I am fortunate to have loved. There is the every day kind of love that is basted regularly with anecdotes and endless cups of boxed wine. There is esoteric love that hovers over conversations and creates an ephemeral link, unbreakable by space and time. And there is a passionate, carnal love that stokes fires and vacillates between pain and pleasure.
Of this last variety, I have only known one in my life. We’ve only ever spent four nights together over four years. Every time I’ve been radically different people. I was so naive when we met. I think he overwhelmed me. And I couldn’t understand what was interesting enough about me to keep me in his life. The second time we met, I put so much pressure on the meeting and ended up disappointing myself for no good reason. The third time, I was already in love with someone else and a little resentful of this man’s reticence. And the fourth time, well…that was only two nights ago. I told myself to just enjoy whatever came without any expectation. It could be the last time we ever see one another.
Have you ever met someone who changed you? I ate this man’s soul like it was pan dulce dunked in cafe de olla. I carried him with me wherever I went. When I wrote about things I’d seen or done, it was him I was writing to, even if he never read it. He is a muse that evokes poetry in me. Everything that I loved about him, I incorporated into who I was becoming. So when we met this time, it was like talking to myself.
The whole thing is shrouded in mystery. I’m not vague or mystifying. If anything, I’m too honest. Maybe I should hold back and play coy or hard to get. But I wouldn’t know where to begin. I can speak in metaphor and grand concepts, but there’s very little hidden. With him, it takes an excavator to unearth meaning. If it is conscious or just how he thinks, I don’t know. But it doesn’t makes sense that he would play games when he knows he can have whatever he desires from me. It only makes sense because I understand the sting of being precocious and getting punished for having big thoughts that no one knew how to handle.

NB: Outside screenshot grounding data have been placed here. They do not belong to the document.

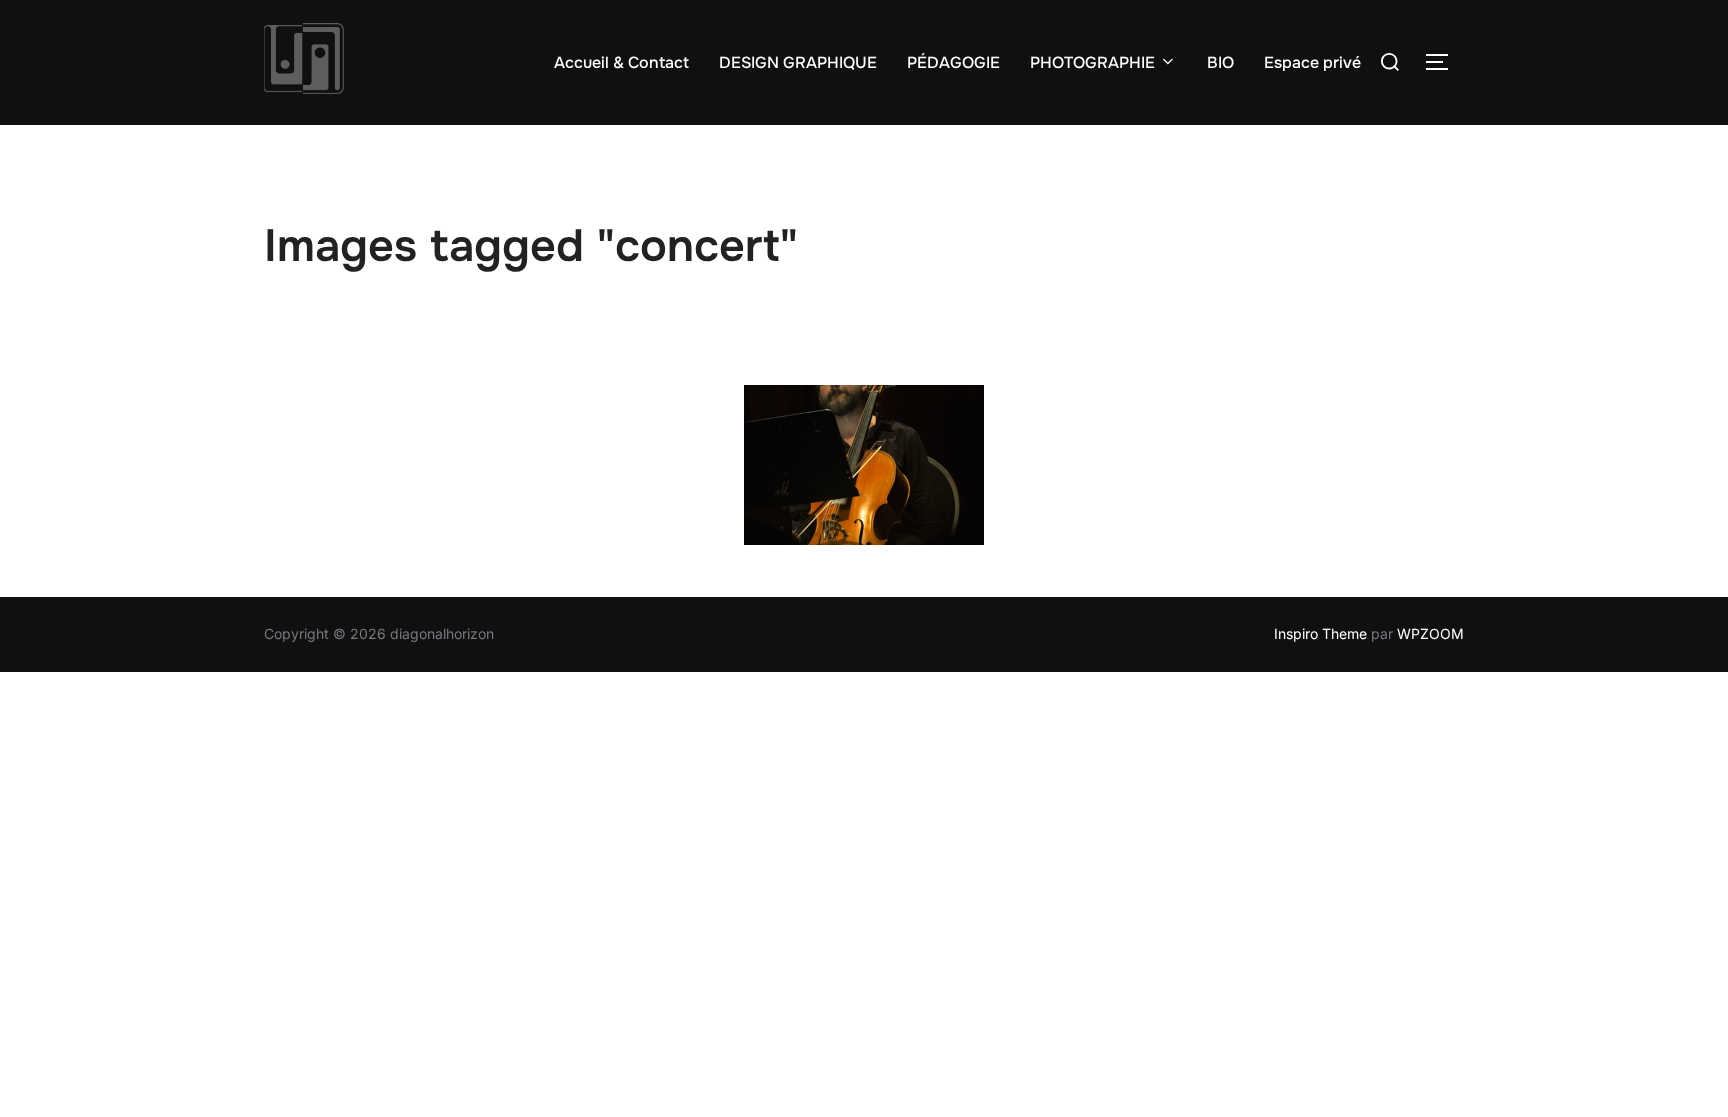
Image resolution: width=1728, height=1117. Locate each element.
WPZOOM (1430, 633)
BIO (1220, 62)
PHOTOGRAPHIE (1092, 62)
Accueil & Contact (621, 62)
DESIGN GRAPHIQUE (798, 62)
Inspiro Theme (1320, 633)
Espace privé (1312, 62)
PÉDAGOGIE (953, 62)
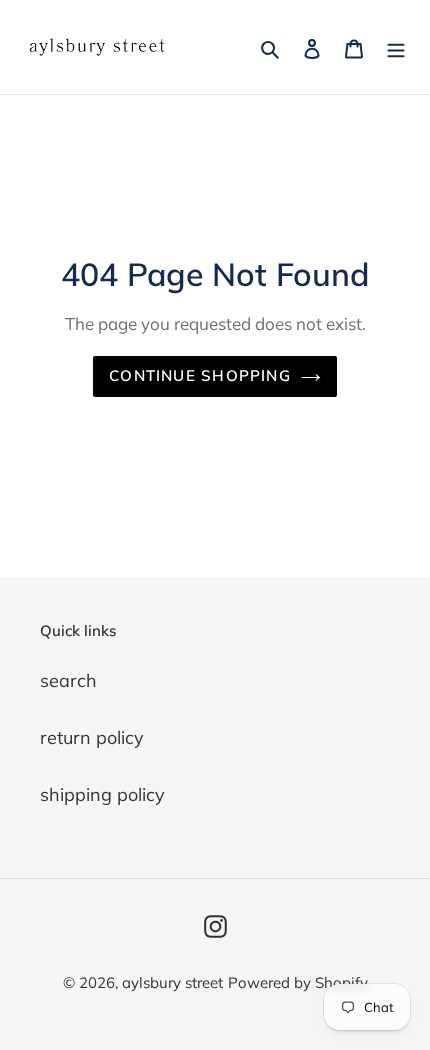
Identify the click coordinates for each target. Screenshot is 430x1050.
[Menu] (396, 47)
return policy (92, 737)
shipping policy (102, 794)
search (68, 680)
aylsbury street (172, 982)
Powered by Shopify (298, 982)
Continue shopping (200, 375)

So I just sit and wonder what goes on in that head of his.
I’ve learned to stop demanding. Or even cajoling. Or nagging. It’s not a good look. Besides, even when he is not here, he’s always here. He never feels too far away as long as I can write about him or make silly lipsync videos that are inspired by him.
There are worse things than to love a beautiful man from afar. I could love no one. Be loved by no one. Have only bitterness running through my veins instead of the effervescent longing for someone who also looks at stars and thinks about this spheroidic rock we all live on as it hurdles through space.
Happy pi day, Roy. I couldn’t imagine anyone else on Earth I’d rather share it with.